> **What is required**:
Copy everything in the long-life milk post from "yep I'm kinda" down to "I can find.", and swap "computers" for "laptops".

SC - long-life milk

Michael Newton melcnewt at netins.net
Sat Apr 1 17:26:01 PST 2000


Hi all,

yep I'm kinda maybe catching up.  I have used Isinglass to make milk
jellies. I took a punt on the original quantities based on the original
recipes. This was two computers ago so I doubt I have all the info I posted,
but I think it is all in Stefan's Floregy-thingy in the sotolties area.  If
you can't find it, email me privately and I'll see what I can find.

I think I also sent a copy of my results to Anne-Marie.  She might have a
copy of my too but this was a couple of years ago and my first ever original
redaction.

Mel.

> -----Original Message-----
> From: owner-sca-cooks at ansteorra.org
> [mailto:owner-sca-cooks at ansteorra.org]On Behalf Of Gwynydd of Culloden
> Sent: Tuesday, March 28, 2000 11:05 AM
> To: troy at asan.com; sca-cooks at ansteorra.org
> Subject: Re: SC - White Leach Recipe?
>
>
> Now, this recipe perfectly illustrates my point about wanting
> redacted recipes !  "take isninglass...", but how much?  I have
> never cooked with isninglass and don't have the faintest idea of
> its properties.  Or, for that matter, how much milk is required.
> In truth, I only know that it will be a jelly-like substance
> because you lot have told me so!
>
> Gwynydd of Culloden
>
> At 2000-03-28 10:18:26.453001,
> Philip & Susan Troy (troy at asan.com) wrote:
> > From Gervase Markham's "The English Housewife", 1615. I've got the
> > Michael Best edition...
> >
> > "152		TO MAKE LEACH
> > 	To make the best leach, take isinglass and lay it two hours in
> > water,
> > and shift it and boil it in fair water and let it cool: then take
> > almonds  and lay them in cold water till they blanch: and then
> > stamp
> > them and put to new milk, and strain them and put in whole mace and
> > ginger sliced, and boil them till it taste well of the spice; then
> > put
> > in your isinglass and sugar, and a little rosewater: and then let
> > them
> > all run through a strainer."

> **Items**:
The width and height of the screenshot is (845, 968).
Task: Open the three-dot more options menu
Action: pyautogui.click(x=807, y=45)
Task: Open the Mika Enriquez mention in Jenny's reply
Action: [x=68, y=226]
* * *
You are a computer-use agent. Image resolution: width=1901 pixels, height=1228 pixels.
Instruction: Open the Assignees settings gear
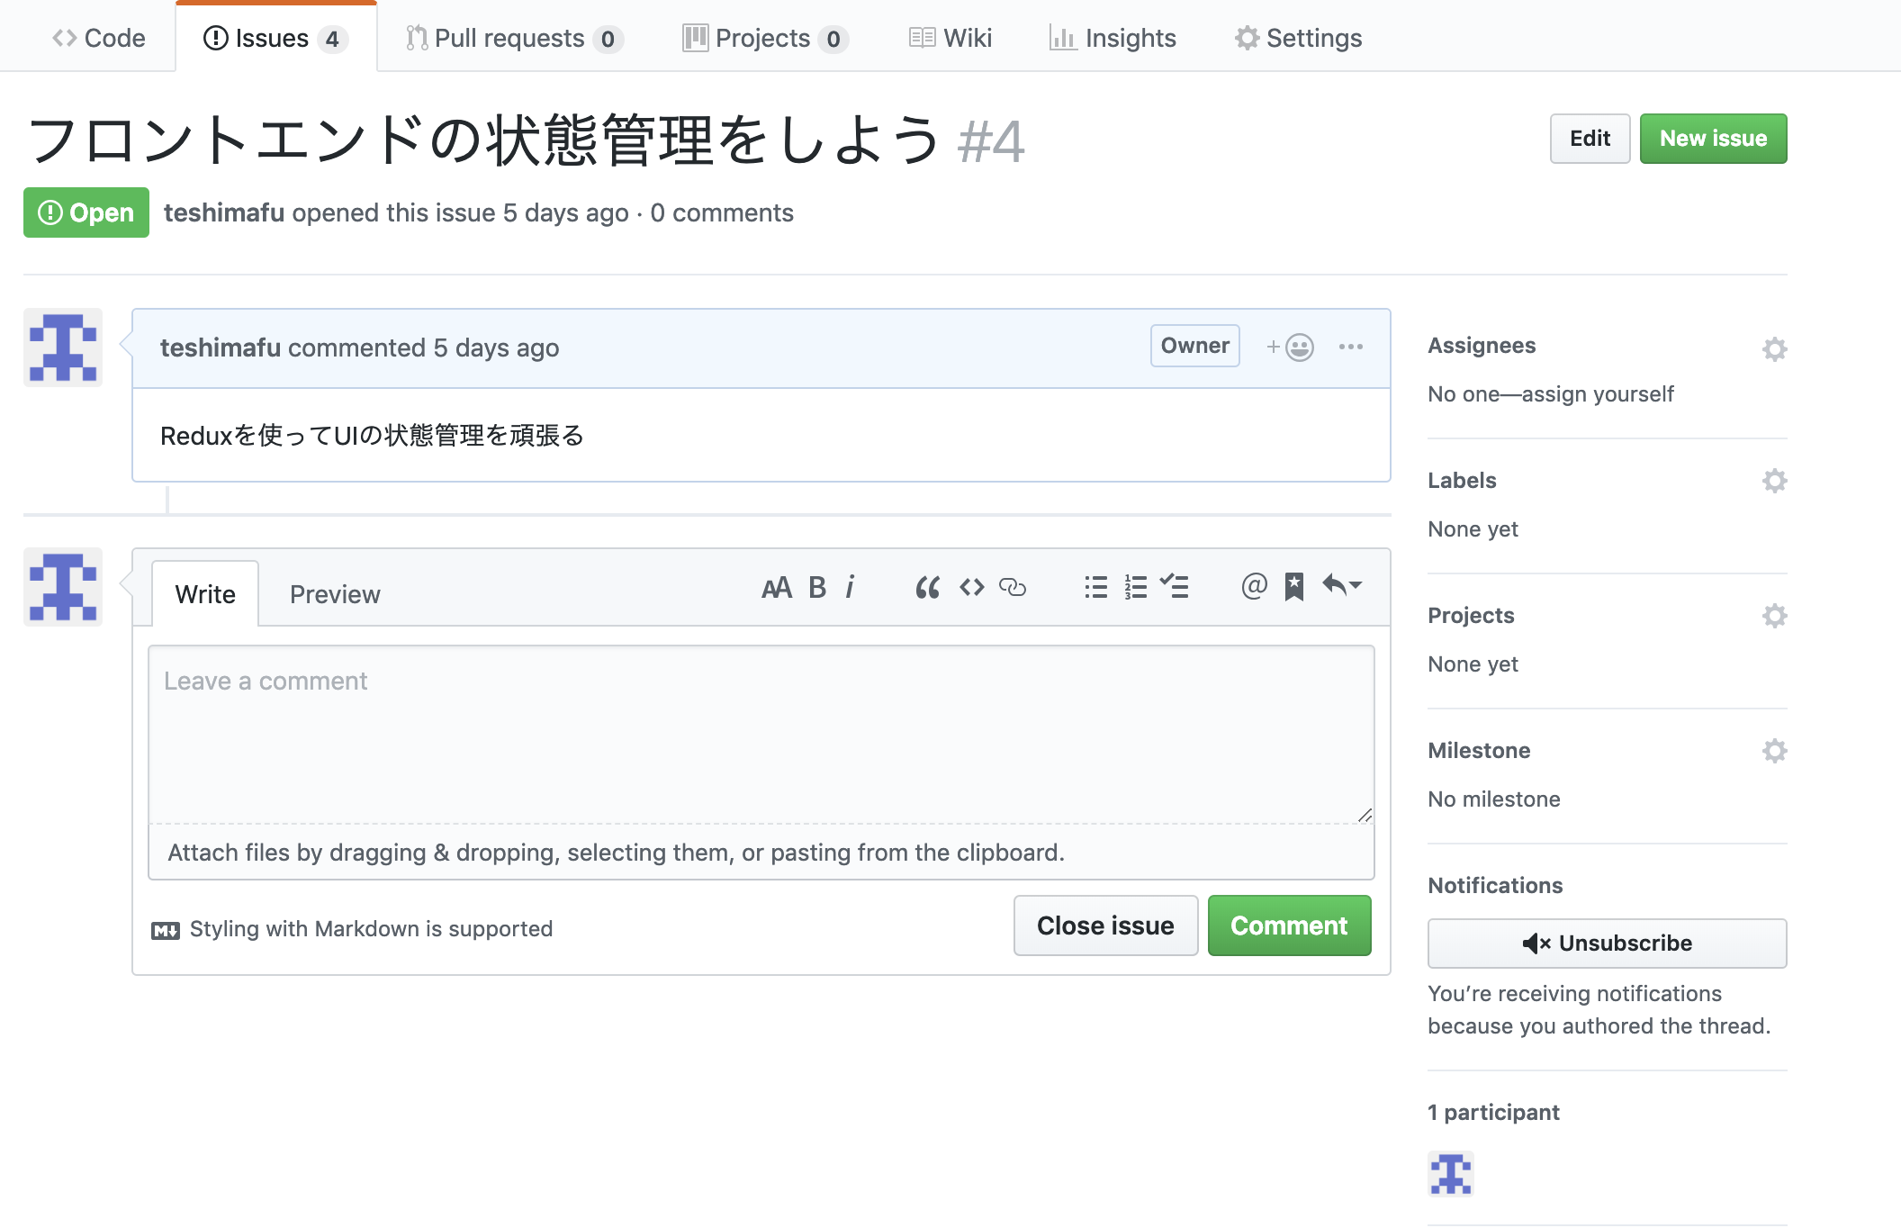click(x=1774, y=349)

> **The solution**:
yep I'm kinda maybe catching up.  I have used Isinglass to make milk
jellies. I took a punt on the original quantities based on the original
recipes. This was two laptops ago so I doubt I have all the info I posted,
but I think it is all in Stefan's Floregy-thingy in the sotolties area.  If
you can't find it, email me privately and I'll see what I can find.